ダークペダゴジー ― 教師をむしばむ負の指導法(1)ダークペダゴジーとは

東京電機大学助教 山本 宏樹

福井県の中学校で昨年3月に起こった男子中学生の自死事件は社会に衝撃を与えた。事件を調査した第三者委員会は、担任教師が自死した生徒に対して、周囲の生徒が身震いするほどの罵声を浴びせるなどの指導をしていた事実を明らかにした。そうした担任や副担任の長期にわたる「行き過ぎた指導」を自死の原因として認定した。

昨年9月には、大阪府の公立高校に通う女子生徒が、生まれつき茶色の髪を黒く染めるよう何度も強要されたことで精神的苦痛を受けたとして、府を相手に損害賠償請求訴訟を起こした。新聞報道によると、文化祭や修学旅行への参加を認めないなど、4日に1度の頻度で指導を受けたことで女子生徒は過呼吸を起こすようになり、不登校を余儀なくされたという。

最近では、日本大学アメリカンフットボール部の選手が「相手チームの選手をつぶせ」と言う監督とコーチの指示に従い、相手選手に危険なタックルを仕掛けて負傷させた事件が大きな問題になった。

加害選手が謝罪会見で語った内容によれば、当該選手は試合や練習への参加を禁じられたばかりか、日本代表チームへの参加を辞退するよう命じられるなど、選手生命を脅かされる指導を受けたことで精神的に追い詰められ、加害指示を拒否できなかったとのことである。

これらの事件に共通しているのは、不適切な教育目標を達成するために、教師や指導者によって過酷な指導方法が用いられたという点である。この種の問題を考える際の有効な概念として「ダークペダゴジー」が挙げられる。

ダークペダゴジーは、他者の成長や価値観、知識獲得に介入するための後ろ暗い方法論を指すもので、ドイツの評論家K・ルチュキーによって1977年に命名された。具体的には、▽暴力▽強制▽うそ・ごまかし▽賞罰▽欲求充足の禁止▽条件付き愛情▽心理操作▽監視▽無視▽屈辱――などを用いたしつけや指導が当たる。
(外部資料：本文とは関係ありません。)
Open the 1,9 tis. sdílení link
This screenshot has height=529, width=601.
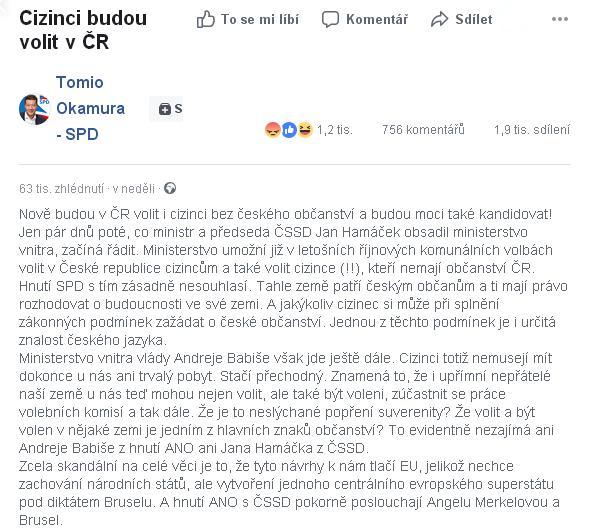[x=532, y=130]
倫理的問題をはらむダークペダゴジーだが、いたずらに問題化されることへの懸念を抱く読者もいるだろう。教育現場からは強制や管理に頼らざるを得ないという苦悩の声が聞かれる。指導方法の問題性だけに注目が集まることで、教師たちがリスクの高い指導を手控え、子供同士のいじめや非行を放置することにつながるのではないかと危惧を持つ人もいるだろう。「子供には叱られる権利がある」という意見もある。いずれも傾聴すべき意見である。

私たちはダークペダゴジーにどのように向き合えばよいのか。全12回の連載を踏まえ、この問いについて考えたい。